Xinjian violence spreads

Author: 
William Foreman | AP
Publication Date: 
Tue, 2009-07-07 03:00

URUMQI, China: Riots and street battles killed at least 156 people in China’s western Xinjiang province and injured 828 others in the deadliest ethnic unrest to hit the region in decades. Officials said Monday the death toll was expected to rise.

Police sealed off streets in parts of the provincial capital, Urumqi, after discord between ethnic Muslim Uighur people and China’s Han majority erupted into violence.

Witnesses reported a new, smaller protest Monday in a second city, Kashgar. A Uighur man there said he was among more than 300 protesters who demonstrated outside the Id Kah Mosque. He said they were surrounded by police, who asked them to calm down. “We were yelling at each other but there were no clashes, no physical contact,” said the man, who gave his name as Yagupu.
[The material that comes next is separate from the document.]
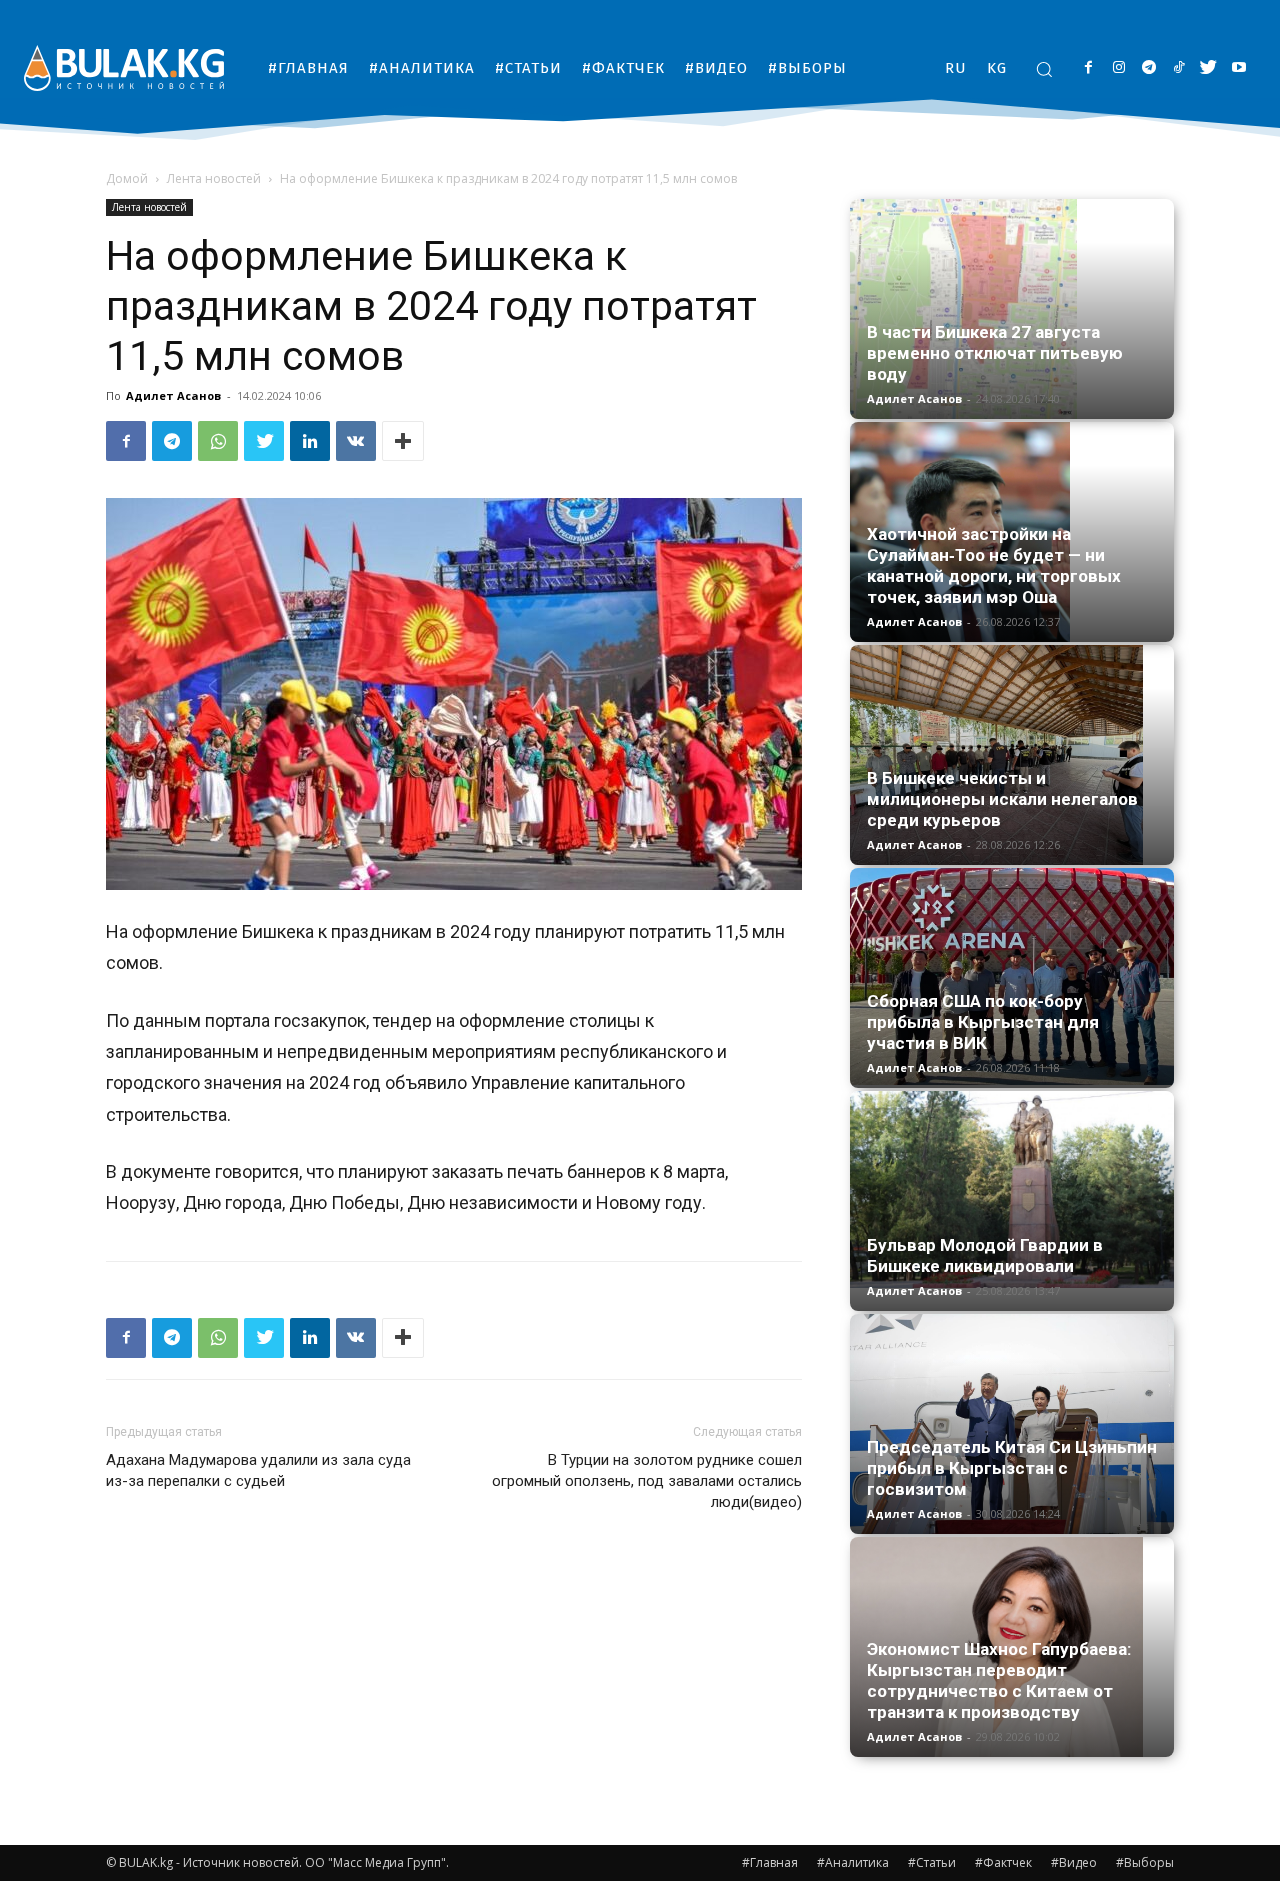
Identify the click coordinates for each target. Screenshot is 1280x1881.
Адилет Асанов (173, 395)
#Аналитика (853, 1862)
The unrest is another troubling sign for Beijing at how rapid economic development has failed to stem — and even has exacerbated — resentment among ethnic minorities, who say they are being marginalized in their homelands as Chinese migrants pour in. Columns of paramilitary police in green camouflage uniforms, helmets and flak vests marched Monday around Urumqi’s main bazaar — a largely Uighur neighborhood — carrying batons and shields. Mobile phone service and social networking site Twitter were blocked and Internet links were also cut or slowed down.

Rioters on Sunday overturned barricades, attacked vehicles and houses, and clashed violently with police in Urumqi, according to media and witness accounts. State television aired footage showing protesters attacking and kicking people on the ground. Other people, who appeared to be Han Chinese, sat dazed with blood pouring down their faces.

There was little immediate explanation for how so many people died. The government accused a Uighur businesswoman living in the US of inciting the riots through phone calls and “propaganda” spread on websites.

Witnesses and state media said the violence started only after police arrived to disperse a peaceful protest demanding justice for two Uighurs killed last month during a fight with Han co-workers at a factory in southern China.

Thousands of people took part in Sunday’s disturbance, unlike recent sporadic separatist violence carried out by small groups in Xinjiang. The clashes echoed the violent protest that rocked Tibet last year and left many Tibetan communities living under clamped-down security ever since.